Israel’s Armed Forces Undermanned, Under-equipped for War
Since the beginning of the week, Israel’s top military commanders have been poring over the situation of the Israeli Defense Forces in a workshop called by Ehud Barak who took over as defense minister two months ago. Some of their most alarming findings were presented by Barak at his first news conference in Tel Aviv Monday, Aug. 21 in advance of the ministry’s presentation of its budget requirements.
Not all of the findings were news after disastrous deficiencies were brought to light in the ill-managed 2006 Lebanon War against Hizballah. But the negligence was now frankly traced to 1994 and 13 years of budget slashes by one government after another, including the one headed by the defense minister himself. They have left Israel’s armed forces deprived of the three security capabilities which Barak deems essential to Israel’s survival in a hostile environment: deterrence, early warning and victory.
To restore these capabilities, Barak outlined a program, the highlights of which are to reconstitute two disbanded reservist divisions, improve tank armor to withstand armor-piercing missiles and effective, active interception measures to protect the population against enemy rocket fire.
debkafile‘s analysts note that, for the present, the IDF offers early warning – but not deterrence; the burning drive to prevail over the enemy was seen wanting in the Lebanon War and missing in dealing with the plague of missile and mortar attacks from Gaza, the daily fare of the neighboring Israeli population.
Senior officers told our sources: “The IDF is not only short of funds to meet its objectives, but also lacks sufficient manpower. It would take at least 10 years to rebuild and retrain the armed forces. The question is: what do we do in the meantime?”
According to debkafile‘s sources in Jerusalem, prime minister Ehud Olmert refuses to approve funding for two additional armored reservist divisions, for accelerating the development of the Iron Dome system against short-range missiles and rockets, for fitting Israeli tanks with an extra layer of armor against anti-tank missiles, and for manufacturing the new Nimrod armored personnel carriers that would make the infantry much more maneuverable in the terrain where combat is foreseen.
The new defense minister is also calling for a long IDF operational arm which can strike deep inside hostile territory in such places as Iran, Syria, Lebanon and, if necessary, beyond. debkafile‘s military analysts report that the continuing budget deficiencies which hobble Israel’s military at large, also deny it the air power, missiles, submarines and specialist training for such long-range capabilities.
The under-training of special operations units was starkly conspicuous in the Lebanon war, in particular the Baalbek raid. Military experts agree that if Barak wants to achieve a swift victory against Syria in the event of war, IDF forces must be able to move very fast and take the battle across the lines deep into hostile territory so as to seize the initiative from Syrian commando forces. They may find they are also up against Iranian Revolutionary Guards flown in to back up the Syrians.
The manpower for such missions is in short supply at present.
debkafile‘s military sources point to four factors which need to be taken into account in the immediate future:
1. The rapid arming of the Iranian, Syrian and Hizballah armed forces financed by war budgets estimated as threefold or four times that allocated the IDF.

### Collected data
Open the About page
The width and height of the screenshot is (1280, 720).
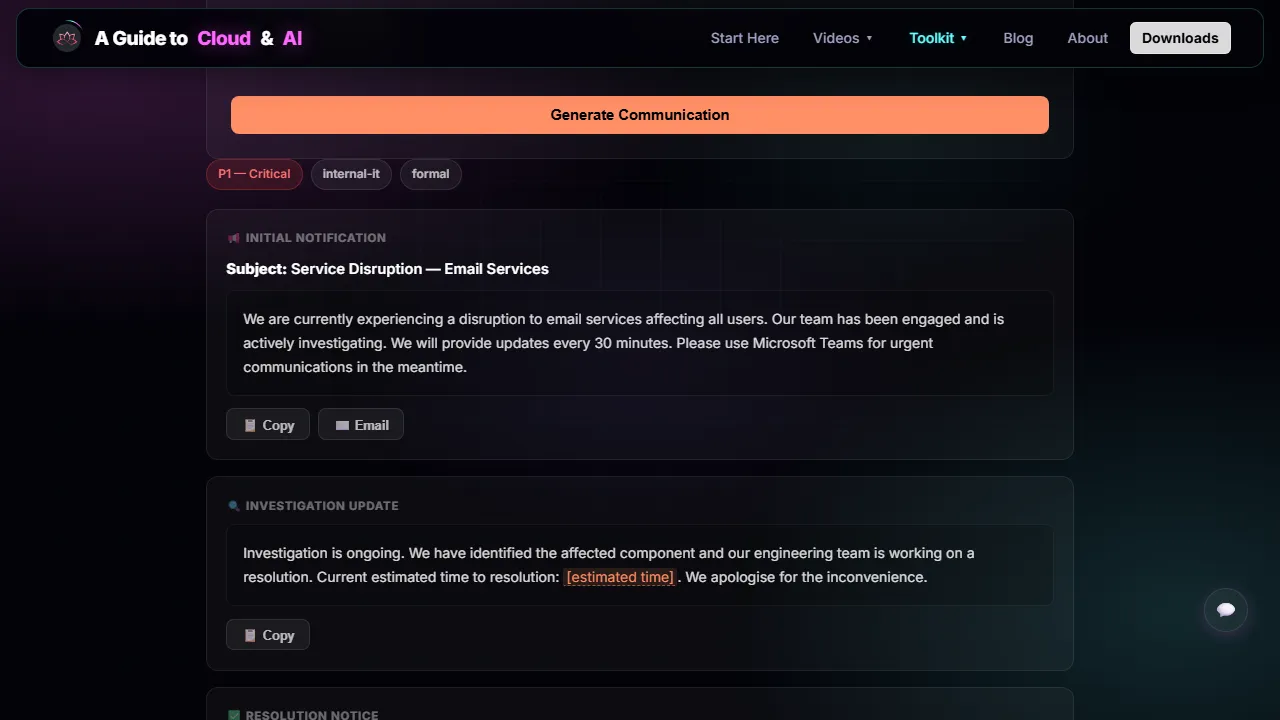coord(1088,38)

### Work to do
A. Summarize the article on Israel's armed forces in two sentences.
B. Write the next part of the article on Israel's under-equipped armed forces, picking up after its last sentence.

### Results
A. Defense Minister Ehud Barak presented findings that 13 years of budget cuts since 1994 have deprived the Israeli Defense Forces of deterrence, early warning and victory, which he deems essential capabilities. He outlined a program to restore them that includes reconstituting two reservist divisions, improving tank armor and adding active interception against rocket fire, but according to debkafile's sources Prime Minister Ehud Olmert refuses to fund key parts of it, while senior officers say the forces also lack manpower and would need at least 10 years to rebuild.

B.
2. The danger of a simultaneous war flare-up on three of Israel’s borders. The IDF is better prepared for a multi-front conflict than it was a year ago, but the population remains defenseless against possible rocket attacks.
3. Israel’s policy-makers have not kept up with the rapid development of weapons technologies in the world, which is drawing on experience in the Iraq War and other conflicts. Hizballah, too, has made great strides forward. The fact is that interceptor systems for short-range missiles, such as the Iron Dome which Israel has tardily decided to develop, have been proved ineffective for protecting a civilian population. The American and Japanese armies have dropped it and gone back to tactical mobile high-energy laser weapons for countering rockets, artillery shells and mortars. Israel’s military industries began to pioneer this type of weapon a decade ago, but were forced to abandon their work by, yes, loss of government funding.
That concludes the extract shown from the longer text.